WHAT THE TASK ASKS
Set down the data that follows, exactly and completely.

DATA
━━━
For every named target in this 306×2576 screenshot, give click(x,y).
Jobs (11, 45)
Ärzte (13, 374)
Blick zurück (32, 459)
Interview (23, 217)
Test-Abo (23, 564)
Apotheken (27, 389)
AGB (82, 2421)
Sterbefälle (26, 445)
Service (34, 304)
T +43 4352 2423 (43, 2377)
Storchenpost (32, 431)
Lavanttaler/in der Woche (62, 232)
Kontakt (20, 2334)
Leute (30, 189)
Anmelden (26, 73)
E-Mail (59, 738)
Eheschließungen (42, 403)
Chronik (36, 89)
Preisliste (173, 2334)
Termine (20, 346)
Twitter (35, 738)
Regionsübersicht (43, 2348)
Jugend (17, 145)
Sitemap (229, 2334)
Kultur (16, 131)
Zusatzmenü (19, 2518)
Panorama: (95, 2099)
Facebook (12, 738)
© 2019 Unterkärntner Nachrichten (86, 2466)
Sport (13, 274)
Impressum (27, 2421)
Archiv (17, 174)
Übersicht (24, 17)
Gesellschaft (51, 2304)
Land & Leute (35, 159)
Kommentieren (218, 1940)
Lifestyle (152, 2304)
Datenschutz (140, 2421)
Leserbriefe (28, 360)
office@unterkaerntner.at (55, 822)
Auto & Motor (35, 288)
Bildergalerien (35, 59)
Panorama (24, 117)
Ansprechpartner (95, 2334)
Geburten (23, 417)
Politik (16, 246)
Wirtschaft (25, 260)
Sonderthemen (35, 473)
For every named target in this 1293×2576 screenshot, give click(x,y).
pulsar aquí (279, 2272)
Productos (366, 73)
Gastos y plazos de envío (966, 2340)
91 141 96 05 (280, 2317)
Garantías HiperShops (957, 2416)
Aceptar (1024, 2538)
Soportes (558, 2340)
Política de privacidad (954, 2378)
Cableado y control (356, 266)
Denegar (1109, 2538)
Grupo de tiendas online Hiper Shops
━━━
TASK OUTPUT
For every named target in this 306×2576 screenshot, give click(x,y).
Jobs (11, 45)
Ärzte (13, 374)
Blick zurück (32, 459)
Interview (23, 217)
Test-Abo (23, 564)
Apotheken (27, 389)
AGB (82, 2421)
Sterbefälle (26, 445)
Service (34, 304)
T +43 4352 2423 (43, 2377)
Storchenpost (32, 431)
Lavanttaler/in der Woche (62, 232)
Kontakt (20, 2334)
Leute (30, 189)
Anmelden (26, 73)
E-Mail (59, 738)
Eheschließungen (42, 403)
Chronik (36, 89)
Preisliste (173, 2334)
Termine (20, 346)
Twitter (35, 738)
Regionsübersicht (43, 2348)
Jugend (17, 145)
Sitemap (229, 2334)
Kultur (16, 131)
Zusatzmenü (19, 2518)
Panorama: (95, 2099)
Facebook (12, 738)
© 2019 Unterkärntner Nachrichten (86, 2466)
Sport (13, 274)
Impressum (27, 2421)
Archiv (17, 174)
Übersicht (24, 17)
Gesellschaft (51, 2304)
Land & Leute (35, 159)
Kommentieren (218, 1940)
Lifestyle (152, 2304)
Datenschutz (140, 2421)
Leserbriefe (28, 360)
office@unterkaerntner.at (55, 822)
Auto & Motor (35, 288)
Bildergalerien (35, 59)
Panorama (24, 117)
Ansprechpartner (95, 2334)
Geburten (23, 417)
Politik (16, 246)
Wirtschaft (25, 260)
Sonderthemen (35, 473)
For every named target in this 1293×2576 screenshot, give click(x,y).
pulsar aquí (279, 2272)
Productos (366, 73)
Gastos y plazos de envío (966, 2340)
91 141 96 05 (280, 2317)
Garantías HiperShops (957, 2416)
Aceptar (1024, 2538)
Soportes (558, 2340)
Política de privacidad (954, 2378)
Cableado y control (356, 266)
Denegar (1109, 2538)
Grupo de tiendas online Hiper Shops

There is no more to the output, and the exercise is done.